As Arendt explained, “Going along with the rest and wanting to say ‘we’ were quite enough to make the greatest of all crimes possible.”

Eichmann was a “shallow” and “clueless” joiner, someone whose thoughts never ventured any deeper than how to become a cog in the great, historic Nazi machine. In a sense, he was a tool of Evil more than evil himself.

Commenting on Arendt’s “banality of evil” thesis, philosopher Thomas White writes, “Eichmann reminds us of the protagonist in Albert Camus’s novel The Stranger (1942), who randomly and casually kills a man, but then afterwards feels no remorse. There was no particular intention or obvious evil motive: the deed just ‘happened.’”

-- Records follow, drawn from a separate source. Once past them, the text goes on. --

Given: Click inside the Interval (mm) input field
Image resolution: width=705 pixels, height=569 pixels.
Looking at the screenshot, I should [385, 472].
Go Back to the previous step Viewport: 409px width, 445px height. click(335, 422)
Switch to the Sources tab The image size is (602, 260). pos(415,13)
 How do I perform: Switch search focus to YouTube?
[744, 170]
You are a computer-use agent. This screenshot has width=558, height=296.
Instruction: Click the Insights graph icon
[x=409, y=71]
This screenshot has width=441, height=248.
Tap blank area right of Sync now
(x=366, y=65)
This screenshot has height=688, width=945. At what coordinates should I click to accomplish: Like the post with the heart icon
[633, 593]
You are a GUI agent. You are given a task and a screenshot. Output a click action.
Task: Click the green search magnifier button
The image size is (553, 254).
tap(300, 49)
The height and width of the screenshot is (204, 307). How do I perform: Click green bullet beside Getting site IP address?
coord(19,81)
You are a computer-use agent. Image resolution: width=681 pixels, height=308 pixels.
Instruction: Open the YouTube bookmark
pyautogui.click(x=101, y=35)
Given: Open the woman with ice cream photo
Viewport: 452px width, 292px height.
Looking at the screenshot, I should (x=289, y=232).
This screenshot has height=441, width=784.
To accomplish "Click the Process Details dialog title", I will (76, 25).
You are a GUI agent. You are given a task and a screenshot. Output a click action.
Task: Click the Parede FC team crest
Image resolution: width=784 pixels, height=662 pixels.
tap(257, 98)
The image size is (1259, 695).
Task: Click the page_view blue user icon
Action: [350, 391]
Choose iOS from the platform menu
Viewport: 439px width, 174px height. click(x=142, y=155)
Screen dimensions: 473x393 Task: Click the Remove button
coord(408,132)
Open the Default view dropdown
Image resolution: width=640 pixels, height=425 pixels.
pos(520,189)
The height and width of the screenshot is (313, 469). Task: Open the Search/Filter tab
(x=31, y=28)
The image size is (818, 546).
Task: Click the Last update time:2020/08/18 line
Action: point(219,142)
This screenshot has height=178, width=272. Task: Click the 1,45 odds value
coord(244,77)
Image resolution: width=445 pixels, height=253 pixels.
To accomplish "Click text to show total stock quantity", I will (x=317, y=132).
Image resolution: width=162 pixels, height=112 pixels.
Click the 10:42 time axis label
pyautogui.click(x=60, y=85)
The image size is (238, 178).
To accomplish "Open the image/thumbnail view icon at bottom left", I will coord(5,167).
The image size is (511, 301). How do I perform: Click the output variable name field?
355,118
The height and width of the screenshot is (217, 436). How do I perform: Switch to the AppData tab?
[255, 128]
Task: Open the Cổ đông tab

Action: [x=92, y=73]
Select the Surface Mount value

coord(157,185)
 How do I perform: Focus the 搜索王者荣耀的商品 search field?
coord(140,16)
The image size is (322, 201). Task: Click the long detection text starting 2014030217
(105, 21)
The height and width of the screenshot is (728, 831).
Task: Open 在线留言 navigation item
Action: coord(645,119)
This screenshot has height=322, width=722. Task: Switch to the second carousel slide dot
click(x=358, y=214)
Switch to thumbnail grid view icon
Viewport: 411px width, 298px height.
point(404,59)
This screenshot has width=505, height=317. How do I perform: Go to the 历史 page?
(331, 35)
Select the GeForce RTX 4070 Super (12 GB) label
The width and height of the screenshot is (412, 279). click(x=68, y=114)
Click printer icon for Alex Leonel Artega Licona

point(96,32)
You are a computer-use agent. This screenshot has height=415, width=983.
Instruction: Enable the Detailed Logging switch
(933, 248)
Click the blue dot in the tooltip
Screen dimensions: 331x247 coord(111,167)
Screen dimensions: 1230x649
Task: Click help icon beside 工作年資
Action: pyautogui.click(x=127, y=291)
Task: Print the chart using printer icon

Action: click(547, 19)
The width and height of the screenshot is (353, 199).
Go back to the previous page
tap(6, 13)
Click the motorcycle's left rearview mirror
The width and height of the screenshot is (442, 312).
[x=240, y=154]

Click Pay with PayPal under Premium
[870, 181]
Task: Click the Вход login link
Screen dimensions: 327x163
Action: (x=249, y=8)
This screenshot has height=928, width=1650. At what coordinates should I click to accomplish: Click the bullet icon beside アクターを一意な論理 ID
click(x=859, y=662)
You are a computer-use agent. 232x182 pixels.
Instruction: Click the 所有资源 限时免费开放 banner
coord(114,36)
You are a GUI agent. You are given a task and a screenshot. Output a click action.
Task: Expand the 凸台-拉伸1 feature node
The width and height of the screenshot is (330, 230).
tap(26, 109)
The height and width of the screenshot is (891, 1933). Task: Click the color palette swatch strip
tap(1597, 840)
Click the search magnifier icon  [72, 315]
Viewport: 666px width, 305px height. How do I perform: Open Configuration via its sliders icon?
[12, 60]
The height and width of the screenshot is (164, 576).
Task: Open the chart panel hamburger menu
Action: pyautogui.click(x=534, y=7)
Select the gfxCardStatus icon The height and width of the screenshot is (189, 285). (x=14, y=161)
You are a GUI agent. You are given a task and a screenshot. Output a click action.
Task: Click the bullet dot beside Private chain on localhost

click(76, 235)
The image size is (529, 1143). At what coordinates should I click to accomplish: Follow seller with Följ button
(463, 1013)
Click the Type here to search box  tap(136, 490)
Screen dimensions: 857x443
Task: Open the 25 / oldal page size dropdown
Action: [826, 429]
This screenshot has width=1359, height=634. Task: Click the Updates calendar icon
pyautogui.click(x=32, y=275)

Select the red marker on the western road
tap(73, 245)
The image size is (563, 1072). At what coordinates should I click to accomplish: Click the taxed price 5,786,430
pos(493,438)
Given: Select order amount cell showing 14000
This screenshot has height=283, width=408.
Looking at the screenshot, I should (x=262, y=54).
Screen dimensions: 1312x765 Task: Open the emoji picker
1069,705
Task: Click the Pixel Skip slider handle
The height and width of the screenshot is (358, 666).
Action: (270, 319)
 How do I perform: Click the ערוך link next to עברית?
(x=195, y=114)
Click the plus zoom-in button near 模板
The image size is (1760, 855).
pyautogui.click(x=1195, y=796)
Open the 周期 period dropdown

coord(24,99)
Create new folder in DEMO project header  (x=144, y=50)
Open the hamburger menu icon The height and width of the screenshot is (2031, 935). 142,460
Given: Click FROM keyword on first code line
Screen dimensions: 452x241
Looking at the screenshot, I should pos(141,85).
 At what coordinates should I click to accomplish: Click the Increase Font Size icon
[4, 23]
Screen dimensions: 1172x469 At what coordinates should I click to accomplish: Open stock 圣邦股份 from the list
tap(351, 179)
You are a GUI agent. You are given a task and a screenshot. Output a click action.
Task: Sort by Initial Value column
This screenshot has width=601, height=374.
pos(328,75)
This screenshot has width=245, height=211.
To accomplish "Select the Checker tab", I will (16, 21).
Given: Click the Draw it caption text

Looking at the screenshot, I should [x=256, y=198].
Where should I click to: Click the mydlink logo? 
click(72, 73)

Perhaps Hannah Arendt underestimated Eichmann. He did, after all, attempt to conceal evidence and cover his tracks long before the Israelis nabbed him in Argentina in 1960—facts which suggest he did indeed comprehend the gravity of his offenses. It is undeniable, however, that “ordinary” people are capable of horrific crimes when possessed with power or a desire to obtain it, especially if it helps them “fit in” with the gang that already wields it.

The big lesson of her thesis, I think, is this: If Evil comes calling, do not expect it to be stupid enough to advertise itself as such. It’s far more likely that it will look like your favorite uncle or your sweet grandmother. It just might cloak itself in grandiloquent platitudes like “equality,” “social justice,” and the “common good.” It could even be a prominent member of Parliament or Congress.

Maximilien Robespierre and Louis Antoine de Saint-Just, I suggested in a recent essay, were peas in the same pod as Eichmann—ordinary people who committed extraordinarily heinous acts.

Hannah Arendt is recognized as one of the leading political thinkers of the Twentieth Century. She was very prolific, and her books are good sellers still, nearly half a century after her death. She remains eminently quotable as well, authoring such pithy lines as “Political questions are far too serious to be left to the politicians,” “The most radical revolutionary will become a conservative the day after the revolution,” and “The sad truth of the matter is that most evil is done by people who never made up their minds to be or do either evil or good.”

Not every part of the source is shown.